Uncertainty-aware Pseudo-label Selection for Positive-Unlabeled Learning

Emilio Dorigatti,Jann Goschenhofer,Benjamin Schubert,Mina Rezaei,Bernd Bischl
2024-03-10
Abstract:Positive-unlabeled learning (PUL) aims at learning a binary classifier from only positive and unlabeled training data. Even though real-world applications often involve imbalanced datasets where the majority of examples belong to one class, most contemporary approaches to PUL do not investigate performance in this setting, thus severely limiting their applicability in practice. In this work, we thus propose to tackle the issues of imbalanced datasets and model calibration in a PUL setting through an uncertainty-aware pseudo-labeling procedure (PUUPL): by boosting the signal from the minority class, pseudo-labeling expands the labeled dataset with new samples from the unlabeled set, while explicit uncertainty quantification prevents the emergence of harmful confirmation bias leading to increased predictive performance. Within a series of experiments, PUUPL yields substantial performance gains in highly imbalanced settings while also showing strong performance in balanced PU scenarios across recent baselines. We furthermore provide ablations and sensitivity analyses to shed light on PUUPL's several ingredients. Finally, a real-world application with an imbalanced dataset confirms the advantage of our approach.
Machine Learning
What problem does this paper attempt to address?
This paper mainly discusses how to improve the performance of a classifier in the positive-unlabeled (PU) learning scenario with imbalanced labeled data, by utilizing uncertainty-aware pseudo-label selection (PUUPL).
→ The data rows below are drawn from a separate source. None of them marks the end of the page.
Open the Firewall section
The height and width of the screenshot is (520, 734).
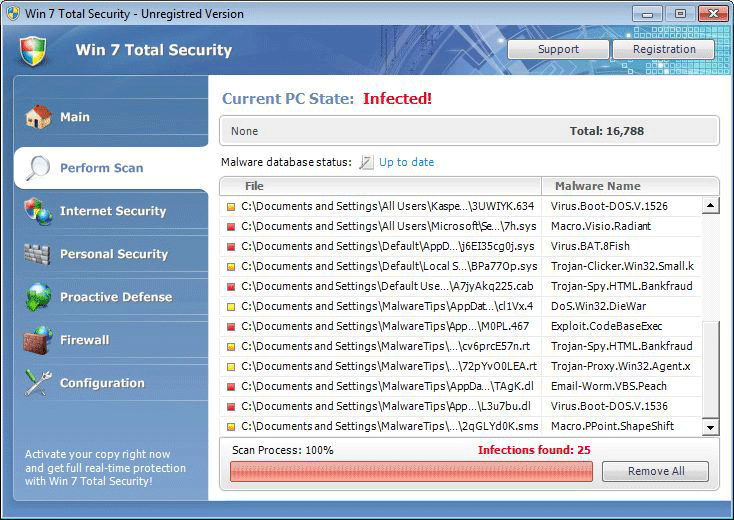tap(84, 340)
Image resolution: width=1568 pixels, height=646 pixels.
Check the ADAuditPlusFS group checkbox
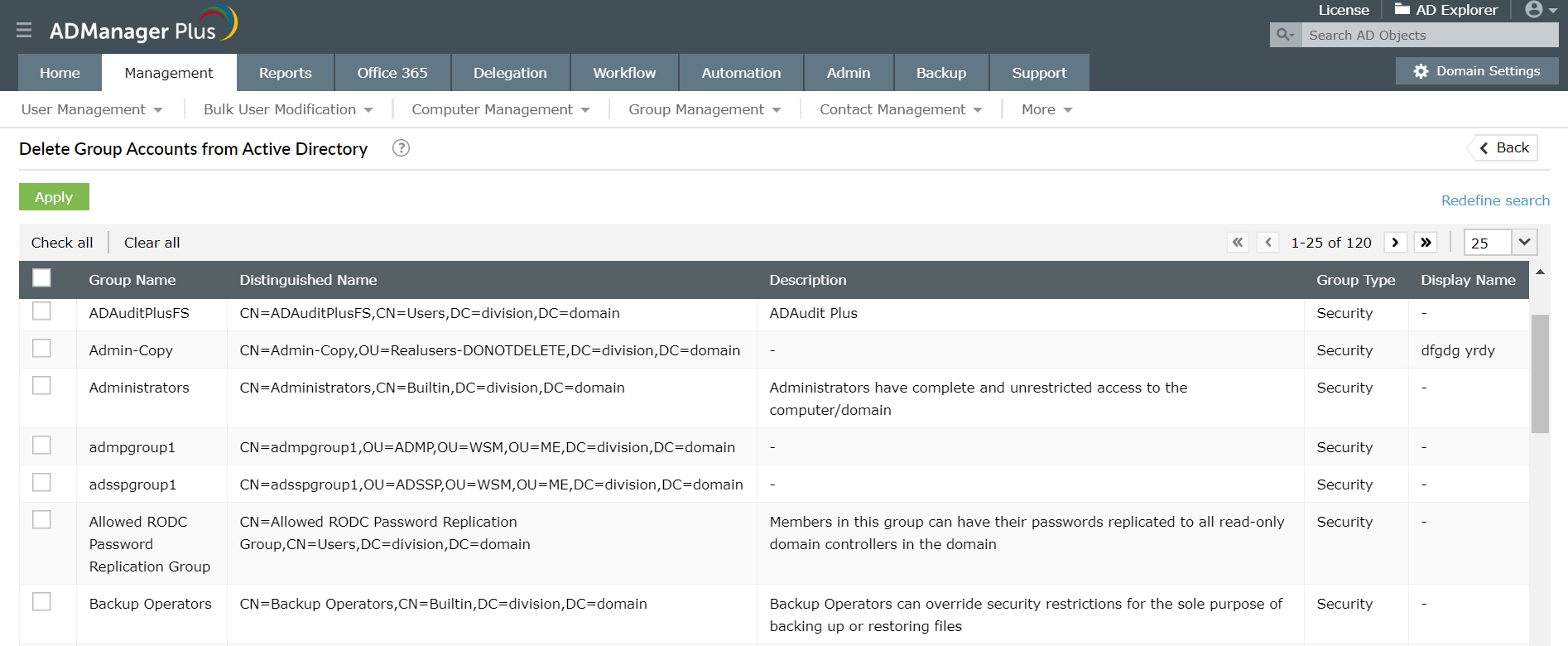[41, 311]
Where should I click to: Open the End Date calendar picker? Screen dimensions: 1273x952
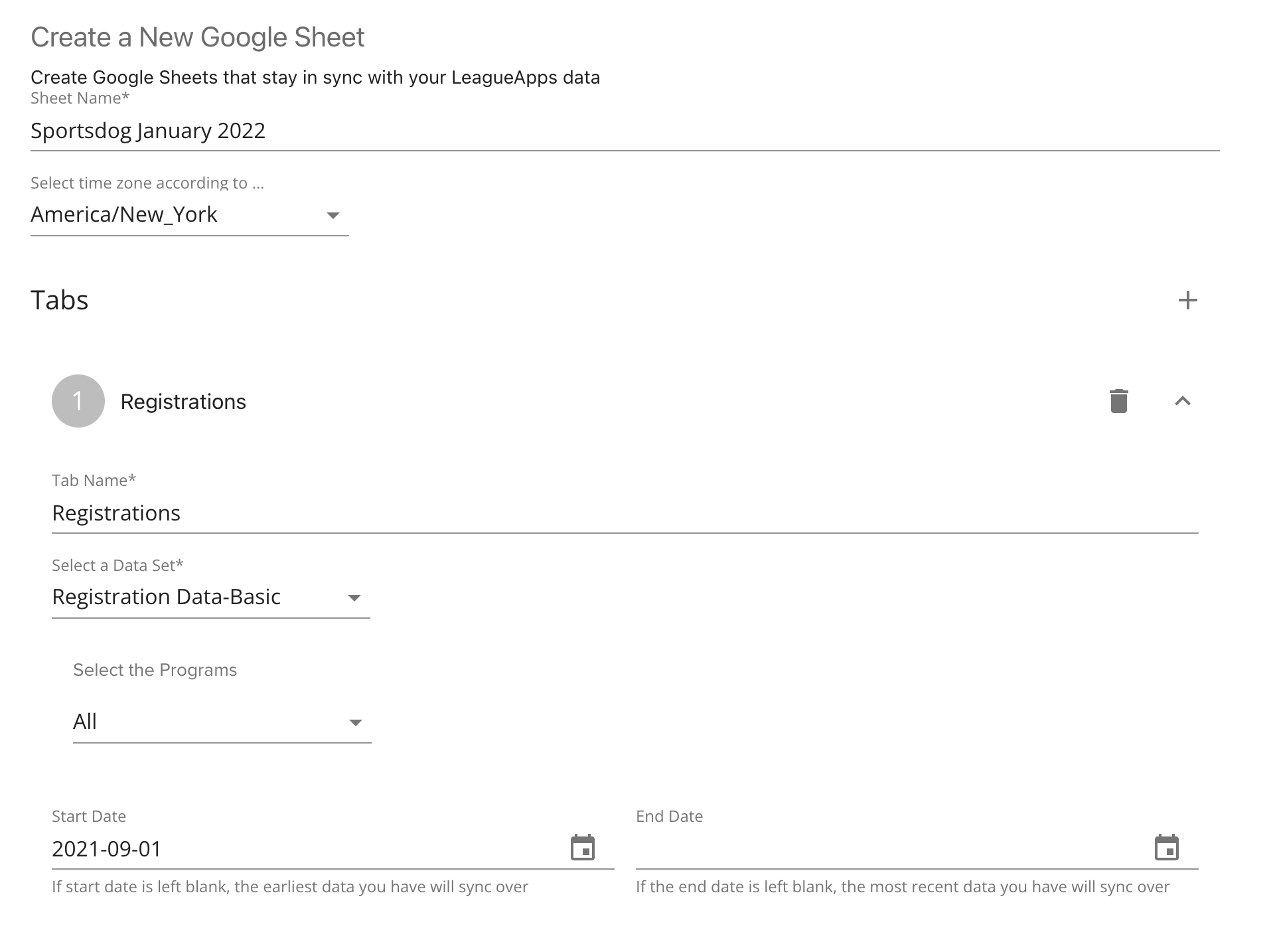[x=1167, y=847]
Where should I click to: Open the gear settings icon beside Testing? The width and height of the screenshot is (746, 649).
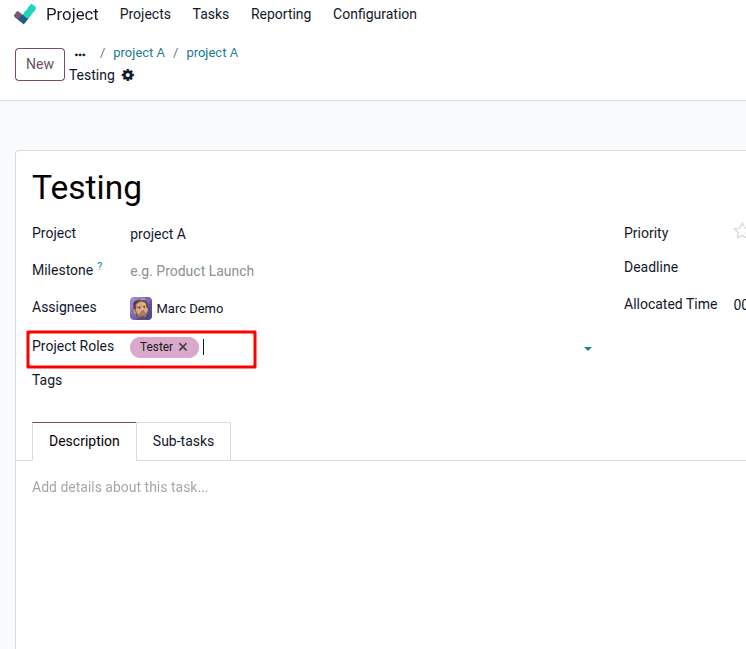pyautogui.click(x=127, y=75)

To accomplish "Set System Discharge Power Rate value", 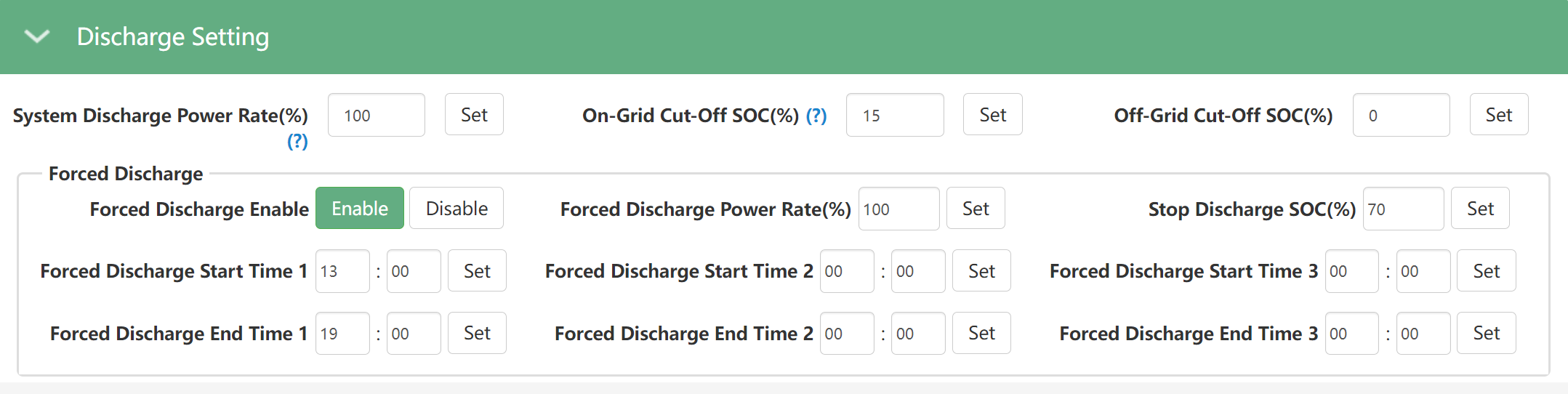I will (474, 115).
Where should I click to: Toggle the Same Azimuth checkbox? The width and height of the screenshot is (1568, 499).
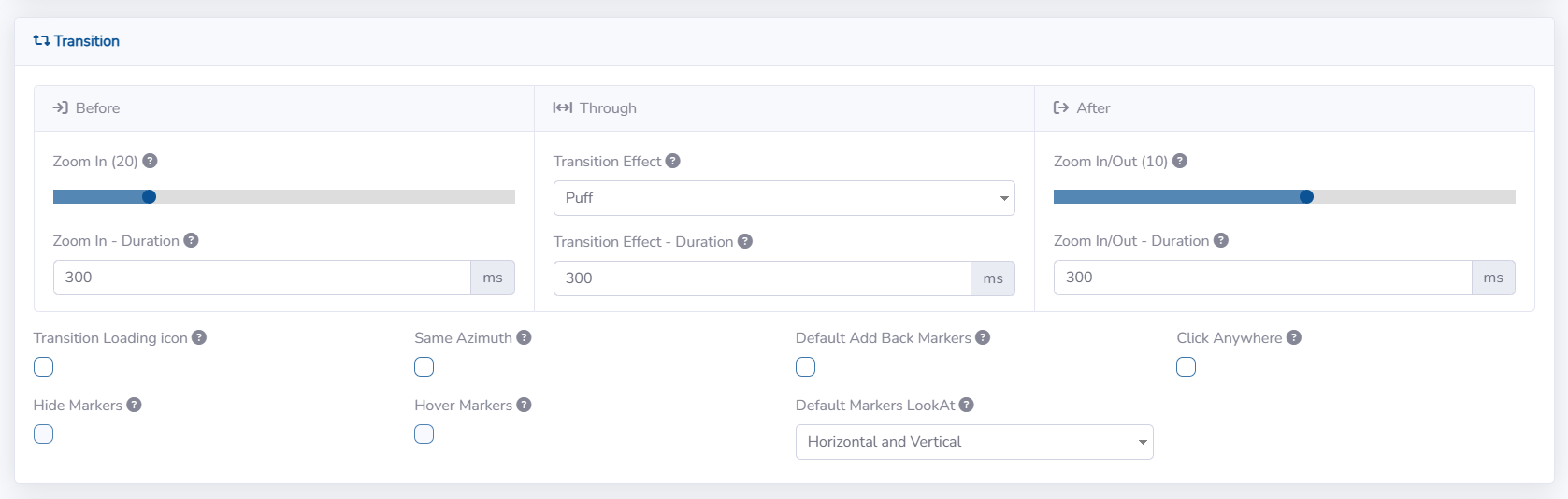point(424,367)
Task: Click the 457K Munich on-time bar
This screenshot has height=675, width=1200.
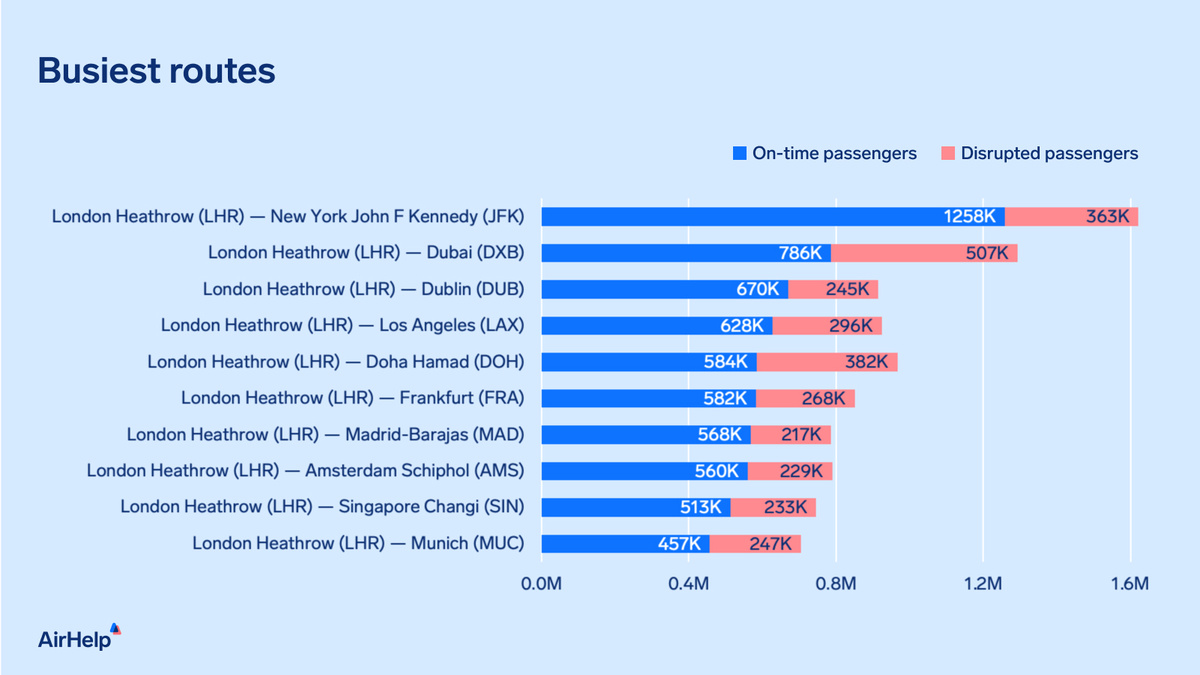Action: point(625,544)
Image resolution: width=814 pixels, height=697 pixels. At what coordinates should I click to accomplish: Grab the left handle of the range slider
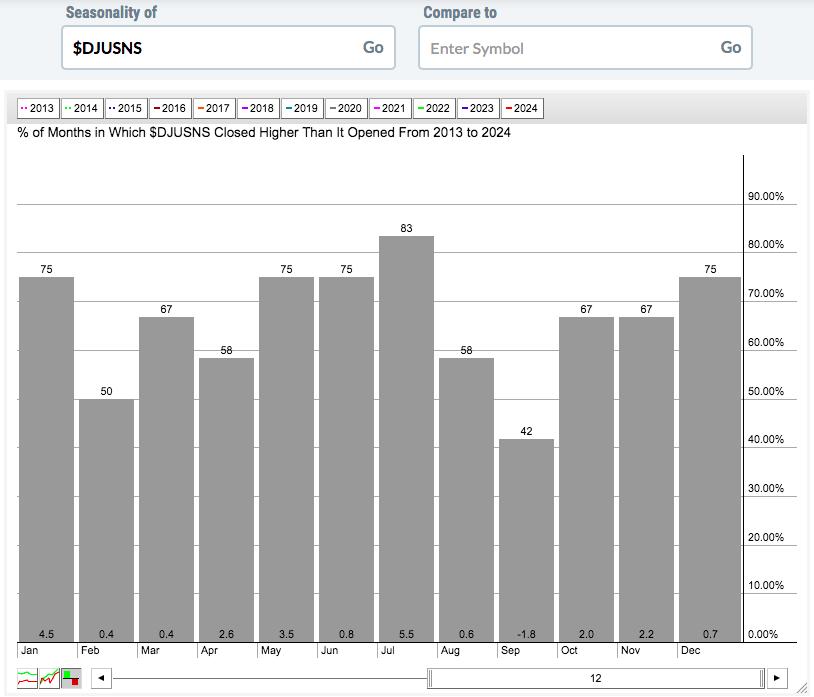[430, 678]
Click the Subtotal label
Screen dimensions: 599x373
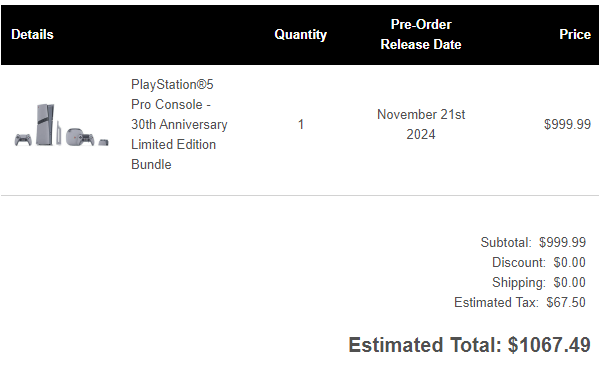click(x=506, y=242)
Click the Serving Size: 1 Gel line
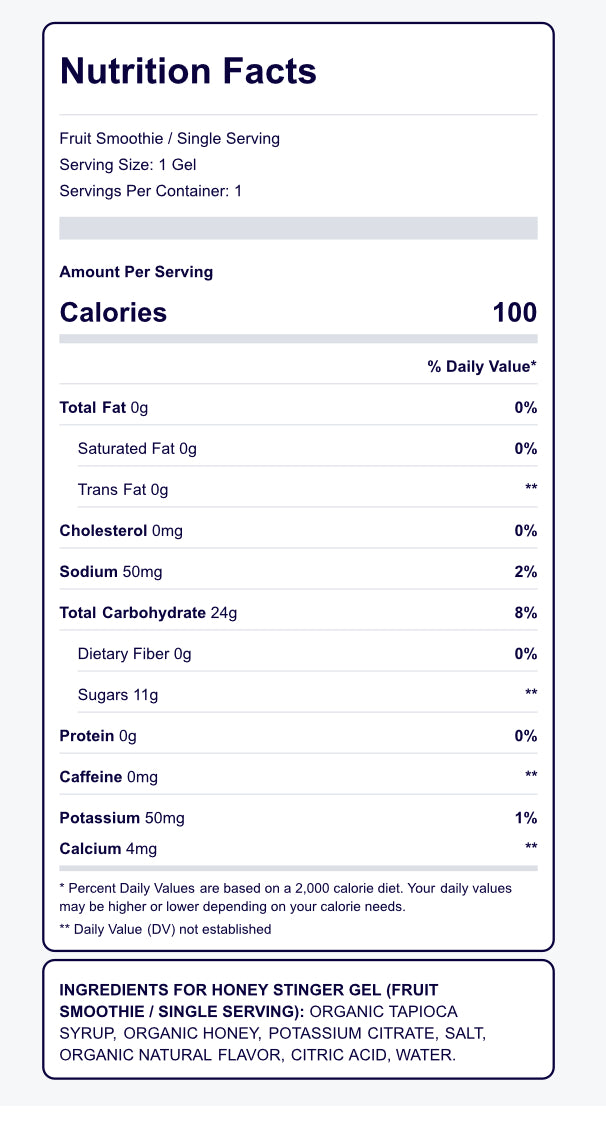This screenshot has width=606, height=1122. point(128,164)
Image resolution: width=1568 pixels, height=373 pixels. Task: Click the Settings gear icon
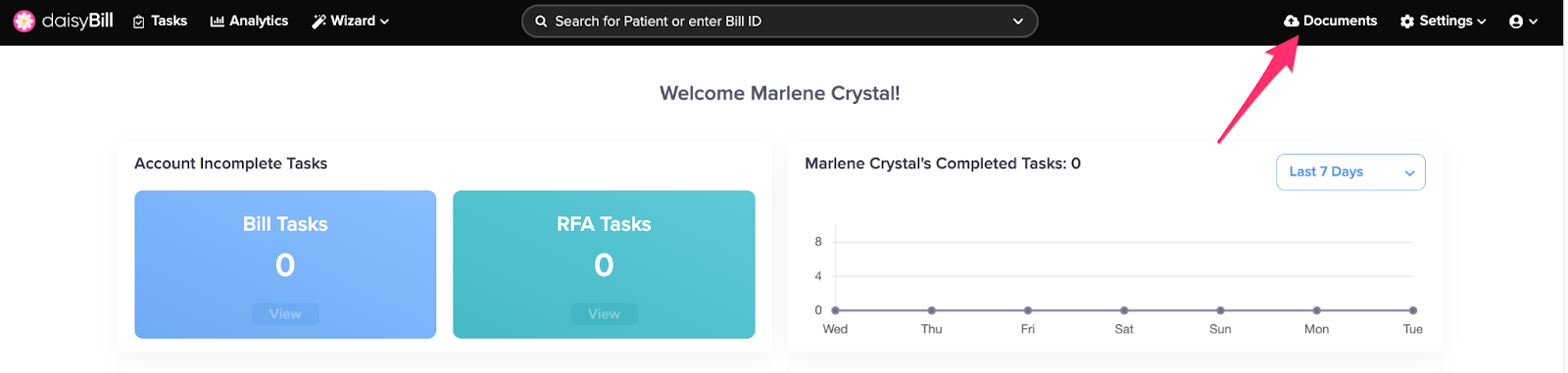point(1407,22)
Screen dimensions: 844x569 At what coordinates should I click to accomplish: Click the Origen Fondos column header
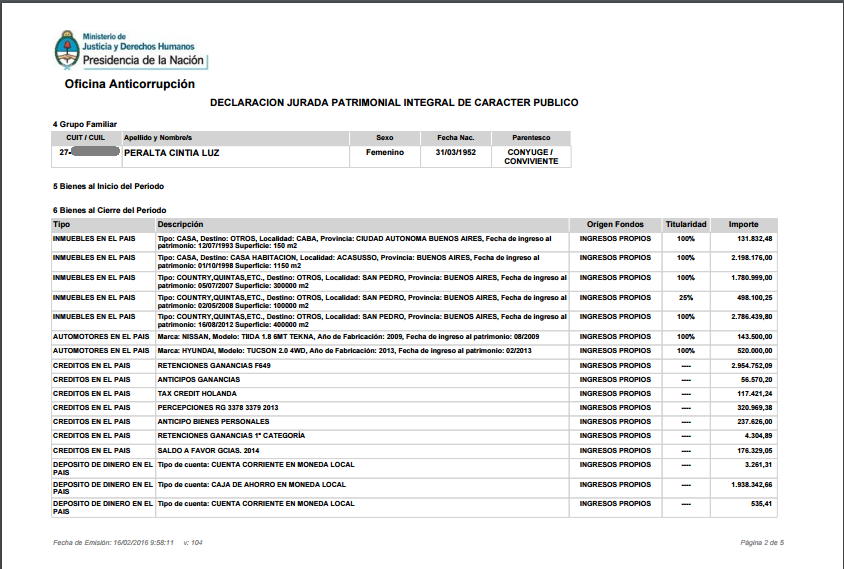[x=615, y=224]
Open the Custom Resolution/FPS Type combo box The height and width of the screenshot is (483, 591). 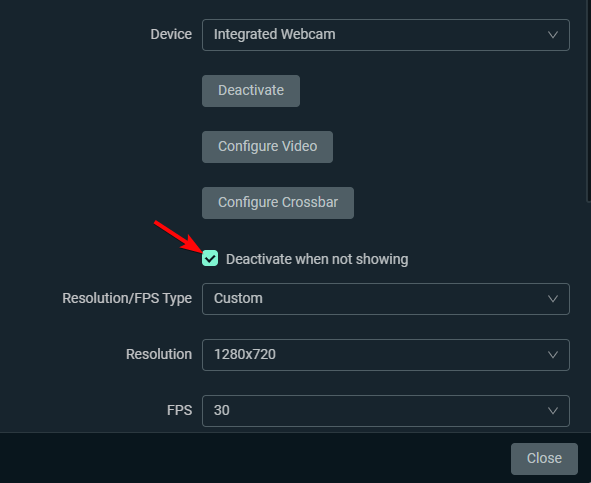(386, 299)
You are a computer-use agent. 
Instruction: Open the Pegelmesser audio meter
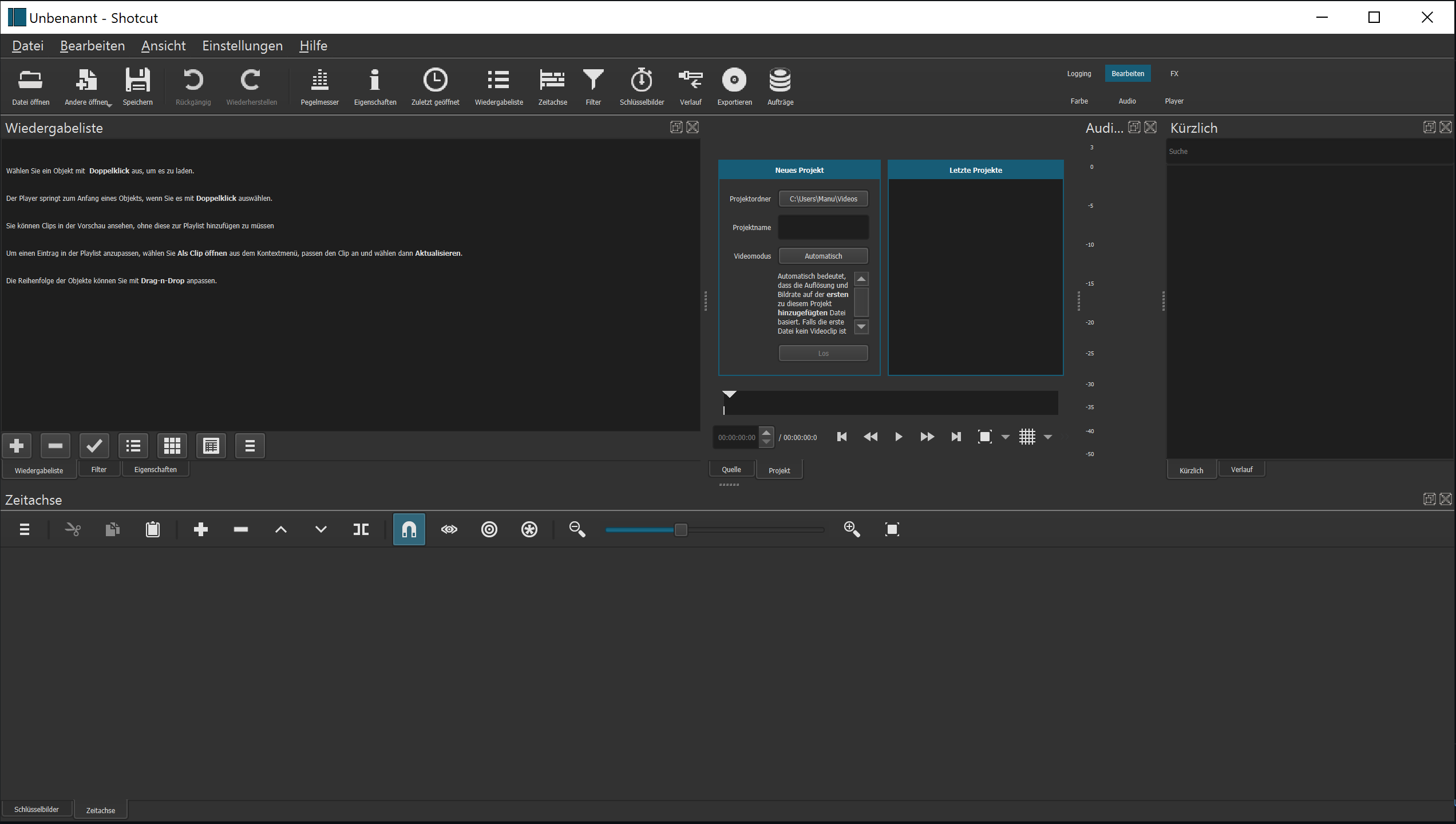click(319, 86)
PU learning aims to learn a binary classifier only from positive samples and unlabeled data, without the need for negative samples, which has wide implications in practical applications, especially in the case of imbalanced datasets. The paper points out that although there are some methods attempting to address the class imbalance issue in PU learning, research in this field is still relatively limited. To address this problem, they propose a method called PUUPL, which leverages the uncertainty of model ensembles to select confident unlabeled samples for pseudo-labeling, thereby enhancing the signal of the minority class. In this way, the occurrence of confirmation bias can be prevented, predictive performance can be improved, and the model's calibration can be maintained. In a series of experiments, PUUPL showed significant performance improvements on highly imbalanced datasets, while also demonstrating strong performance in balanced PU scenarios. Furthermore, the paper conducts ablation studies and sensitivity analysis on various components of PUUPL, and validates its advantages on a practical healthcare dataset. Overall, the main contributions of this paper include: 1. Introducing a new framework, PUUPL, which successfully addresses the issue of imbalanced data distribution in PU learning, while maintaining competitiveness on balanced datasets. 2. Demonstrating the superiority of PUUPL on multiple benchmarks and PU datasets, achieving state-of-the-art results on self-training regardless of whether the prior probability of positive samples, π, is known. 3. Applying PUUPL to a real-world healthcare dataset, proving its advantages over other PU learning methods and previous state-of-the-art domain-specific methods. These results indicate that the PUUPL framework is reliable, scalable, and applicable in various real-world scenarios.